Several methods, such as scVI and PeakVI, incorporate batch correction during the dimensionality reduction phase. In contrast, other approaches like Harmony, Scanorama and FastMNN mitigate batch effects during a post-processing stage; SnapATAC2 falls under this category. We initially utilized SnapATAC2’s dimensionality reduction algorithm to generate cell embeddings and subsequently applied various algorithms for batch effect correction. These outcomes were then compared with alternative methods that either directly address batch effects in the raw data based on batch labels or operate on the cell embeddings. Evaluation metrics, as detailed in ‘Benchmarking metrics’, were used to assess the performance of these various approaches. We leveraged the ‘scib-pipeline’⁴³ to conduct this analysis on four distinct scRNA-seq datasets. Additionally, we included two scATAC-seq datasets, GSE194122 and Zemke_human, to specifically evaluate the performance of batch effect correction methods in scATAC-seq contexts.

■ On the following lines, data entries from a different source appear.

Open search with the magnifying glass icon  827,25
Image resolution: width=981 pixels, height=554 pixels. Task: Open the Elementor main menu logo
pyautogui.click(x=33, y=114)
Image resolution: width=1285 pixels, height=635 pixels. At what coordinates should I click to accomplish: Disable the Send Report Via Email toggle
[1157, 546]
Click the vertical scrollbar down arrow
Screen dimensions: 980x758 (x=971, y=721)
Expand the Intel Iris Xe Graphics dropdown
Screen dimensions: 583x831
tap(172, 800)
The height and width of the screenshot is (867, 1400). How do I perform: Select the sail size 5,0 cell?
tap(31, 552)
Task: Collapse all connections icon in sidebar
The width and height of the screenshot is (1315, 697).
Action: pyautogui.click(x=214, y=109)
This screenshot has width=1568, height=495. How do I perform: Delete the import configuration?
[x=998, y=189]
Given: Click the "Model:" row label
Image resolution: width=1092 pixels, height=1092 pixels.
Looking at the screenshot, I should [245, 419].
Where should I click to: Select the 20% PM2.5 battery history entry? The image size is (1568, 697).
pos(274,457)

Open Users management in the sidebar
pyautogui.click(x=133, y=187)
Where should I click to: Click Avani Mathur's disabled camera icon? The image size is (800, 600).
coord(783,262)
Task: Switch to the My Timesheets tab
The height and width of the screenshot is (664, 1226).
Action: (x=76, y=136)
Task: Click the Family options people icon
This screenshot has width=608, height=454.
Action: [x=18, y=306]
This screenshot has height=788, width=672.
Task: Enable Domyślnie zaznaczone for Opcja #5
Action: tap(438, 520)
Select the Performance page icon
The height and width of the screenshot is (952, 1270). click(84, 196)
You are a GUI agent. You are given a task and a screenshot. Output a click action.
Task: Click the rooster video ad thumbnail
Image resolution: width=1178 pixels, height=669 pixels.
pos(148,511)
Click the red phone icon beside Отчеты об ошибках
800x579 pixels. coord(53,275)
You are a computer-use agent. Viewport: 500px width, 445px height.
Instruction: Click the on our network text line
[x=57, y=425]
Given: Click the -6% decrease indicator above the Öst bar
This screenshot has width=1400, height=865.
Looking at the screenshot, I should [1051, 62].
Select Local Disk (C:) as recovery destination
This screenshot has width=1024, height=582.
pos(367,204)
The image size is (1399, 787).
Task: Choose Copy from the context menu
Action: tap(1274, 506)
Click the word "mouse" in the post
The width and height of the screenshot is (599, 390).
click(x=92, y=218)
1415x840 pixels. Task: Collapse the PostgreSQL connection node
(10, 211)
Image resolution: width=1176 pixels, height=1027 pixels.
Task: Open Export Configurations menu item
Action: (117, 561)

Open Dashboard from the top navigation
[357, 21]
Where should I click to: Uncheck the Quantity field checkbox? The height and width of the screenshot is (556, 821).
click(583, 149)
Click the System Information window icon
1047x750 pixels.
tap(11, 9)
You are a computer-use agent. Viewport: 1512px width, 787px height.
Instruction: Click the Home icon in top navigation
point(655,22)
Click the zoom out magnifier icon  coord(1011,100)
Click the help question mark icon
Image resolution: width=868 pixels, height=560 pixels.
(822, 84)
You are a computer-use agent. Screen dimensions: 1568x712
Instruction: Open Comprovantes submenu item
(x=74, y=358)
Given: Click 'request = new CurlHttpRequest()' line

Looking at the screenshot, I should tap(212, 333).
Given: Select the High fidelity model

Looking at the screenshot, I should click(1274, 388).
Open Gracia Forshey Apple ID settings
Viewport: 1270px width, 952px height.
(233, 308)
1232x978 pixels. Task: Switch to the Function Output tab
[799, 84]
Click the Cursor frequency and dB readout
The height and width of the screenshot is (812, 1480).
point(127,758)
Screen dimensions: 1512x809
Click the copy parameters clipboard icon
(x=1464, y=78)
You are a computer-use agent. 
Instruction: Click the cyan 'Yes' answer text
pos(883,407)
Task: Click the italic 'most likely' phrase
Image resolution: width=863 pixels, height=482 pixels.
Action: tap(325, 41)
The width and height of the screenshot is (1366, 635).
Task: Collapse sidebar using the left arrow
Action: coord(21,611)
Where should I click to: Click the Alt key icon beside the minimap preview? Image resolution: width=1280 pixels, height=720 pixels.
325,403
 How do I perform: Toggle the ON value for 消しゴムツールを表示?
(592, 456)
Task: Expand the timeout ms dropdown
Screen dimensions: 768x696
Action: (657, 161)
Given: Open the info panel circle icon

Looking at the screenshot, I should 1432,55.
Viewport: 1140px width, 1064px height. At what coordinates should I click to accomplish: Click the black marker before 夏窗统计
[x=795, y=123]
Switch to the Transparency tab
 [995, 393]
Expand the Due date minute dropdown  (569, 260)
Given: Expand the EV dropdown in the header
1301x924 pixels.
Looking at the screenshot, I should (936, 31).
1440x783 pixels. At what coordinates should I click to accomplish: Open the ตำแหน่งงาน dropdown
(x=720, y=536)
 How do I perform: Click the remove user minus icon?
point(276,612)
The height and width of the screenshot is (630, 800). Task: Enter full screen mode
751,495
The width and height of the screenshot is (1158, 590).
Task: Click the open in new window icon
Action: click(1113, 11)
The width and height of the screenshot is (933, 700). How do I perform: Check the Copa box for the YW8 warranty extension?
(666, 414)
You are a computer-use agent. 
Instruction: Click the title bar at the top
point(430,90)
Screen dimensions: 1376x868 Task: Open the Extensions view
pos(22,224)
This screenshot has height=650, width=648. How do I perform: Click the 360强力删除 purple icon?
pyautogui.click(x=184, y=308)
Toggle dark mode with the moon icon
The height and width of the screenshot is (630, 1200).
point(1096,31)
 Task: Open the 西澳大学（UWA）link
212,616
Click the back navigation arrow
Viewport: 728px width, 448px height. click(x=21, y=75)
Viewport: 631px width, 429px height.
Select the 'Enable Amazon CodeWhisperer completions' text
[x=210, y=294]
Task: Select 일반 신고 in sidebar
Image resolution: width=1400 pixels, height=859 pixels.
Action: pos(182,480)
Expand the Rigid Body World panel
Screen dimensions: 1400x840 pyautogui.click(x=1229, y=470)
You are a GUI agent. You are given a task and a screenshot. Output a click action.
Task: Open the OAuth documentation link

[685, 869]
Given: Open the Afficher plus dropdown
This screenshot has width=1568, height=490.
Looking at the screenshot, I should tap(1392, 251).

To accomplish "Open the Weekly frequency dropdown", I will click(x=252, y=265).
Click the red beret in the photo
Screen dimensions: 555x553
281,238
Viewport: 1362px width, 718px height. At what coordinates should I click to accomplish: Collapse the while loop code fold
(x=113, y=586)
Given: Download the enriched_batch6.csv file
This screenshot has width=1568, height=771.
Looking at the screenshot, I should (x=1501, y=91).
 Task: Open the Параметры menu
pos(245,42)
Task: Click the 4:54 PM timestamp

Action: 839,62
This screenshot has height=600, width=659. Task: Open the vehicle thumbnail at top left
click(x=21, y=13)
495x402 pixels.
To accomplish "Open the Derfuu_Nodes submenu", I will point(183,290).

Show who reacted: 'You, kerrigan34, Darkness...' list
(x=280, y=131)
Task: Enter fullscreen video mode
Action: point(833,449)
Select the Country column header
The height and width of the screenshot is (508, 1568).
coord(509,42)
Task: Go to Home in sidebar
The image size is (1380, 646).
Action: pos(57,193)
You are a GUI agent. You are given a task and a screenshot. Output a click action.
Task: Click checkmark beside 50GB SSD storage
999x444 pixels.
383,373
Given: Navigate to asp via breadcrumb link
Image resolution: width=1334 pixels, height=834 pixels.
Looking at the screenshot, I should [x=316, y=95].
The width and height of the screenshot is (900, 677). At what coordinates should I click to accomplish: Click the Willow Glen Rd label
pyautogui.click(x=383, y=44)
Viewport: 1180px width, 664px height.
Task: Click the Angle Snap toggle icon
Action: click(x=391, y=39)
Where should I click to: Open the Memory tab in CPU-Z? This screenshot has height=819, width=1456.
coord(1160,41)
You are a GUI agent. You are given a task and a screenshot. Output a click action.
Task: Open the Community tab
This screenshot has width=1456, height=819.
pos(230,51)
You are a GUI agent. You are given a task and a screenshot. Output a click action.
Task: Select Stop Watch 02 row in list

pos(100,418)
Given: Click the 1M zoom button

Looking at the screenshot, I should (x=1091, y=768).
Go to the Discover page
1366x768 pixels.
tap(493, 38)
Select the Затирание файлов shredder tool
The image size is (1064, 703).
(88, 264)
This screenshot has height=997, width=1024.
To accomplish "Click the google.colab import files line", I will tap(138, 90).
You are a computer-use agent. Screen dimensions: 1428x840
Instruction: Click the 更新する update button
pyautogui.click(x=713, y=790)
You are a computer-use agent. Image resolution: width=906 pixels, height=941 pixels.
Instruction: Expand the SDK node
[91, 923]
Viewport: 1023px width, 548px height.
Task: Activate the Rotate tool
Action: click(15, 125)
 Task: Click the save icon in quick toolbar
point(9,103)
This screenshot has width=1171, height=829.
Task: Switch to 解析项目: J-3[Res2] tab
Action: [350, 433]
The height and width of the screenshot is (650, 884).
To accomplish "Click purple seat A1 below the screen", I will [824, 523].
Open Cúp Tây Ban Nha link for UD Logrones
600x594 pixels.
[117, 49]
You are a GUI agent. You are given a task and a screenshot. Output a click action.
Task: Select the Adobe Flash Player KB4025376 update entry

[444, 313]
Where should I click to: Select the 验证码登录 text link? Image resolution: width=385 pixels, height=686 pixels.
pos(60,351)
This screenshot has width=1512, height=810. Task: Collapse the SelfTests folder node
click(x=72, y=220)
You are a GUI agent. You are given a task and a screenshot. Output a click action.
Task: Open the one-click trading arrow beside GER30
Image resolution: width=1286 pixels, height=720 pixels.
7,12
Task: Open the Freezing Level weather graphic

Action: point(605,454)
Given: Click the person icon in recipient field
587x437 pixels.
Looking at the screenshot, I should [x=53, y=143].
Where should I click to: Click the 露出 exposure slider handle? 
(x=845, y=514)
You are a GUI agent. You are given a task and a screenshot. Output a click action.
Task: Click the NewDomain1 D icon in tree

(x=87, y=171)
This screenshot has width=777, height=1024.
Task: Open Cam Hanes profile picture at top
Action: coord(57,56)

Assessing SnapATAC2’s ability to detect rare cell types

To evaluate how effectively SnapATAC2 can identify rare cell types, we used synthetic human bone marrow datasets described earlier. Our focus was primarily on the CD8⁺ T cell population, which we strategically downsampled to make up various proportions of the total cell count, ranging from a scant 0.5% up to 15%. The CD8⁺ T cells were chosen for this experiment because their chromatin accessibility profiles are relatively similar to those of CD4⁺ T cells in the dataset. This characteristic presents a meaningful challenge for accurately distinguishing between the two cell types. Subsequently, we applied a range of dimensionality reduction algorithms to these altered datasets. The effectiveness of each method was assessed by calculating the ASW for the CD8⁺ T cell population based on their embeddings. Specifically, the silhouette width metric was used to quantify the separation between the CD8⁺ T cells and their closest neighboring cell population, thereby providing an insight into each algorithm’s capacity to differentiate this rare cell type effectively.

Reporting summary

Further information on research design is available in the Nature Portfolio Reporting Summary linked to this article.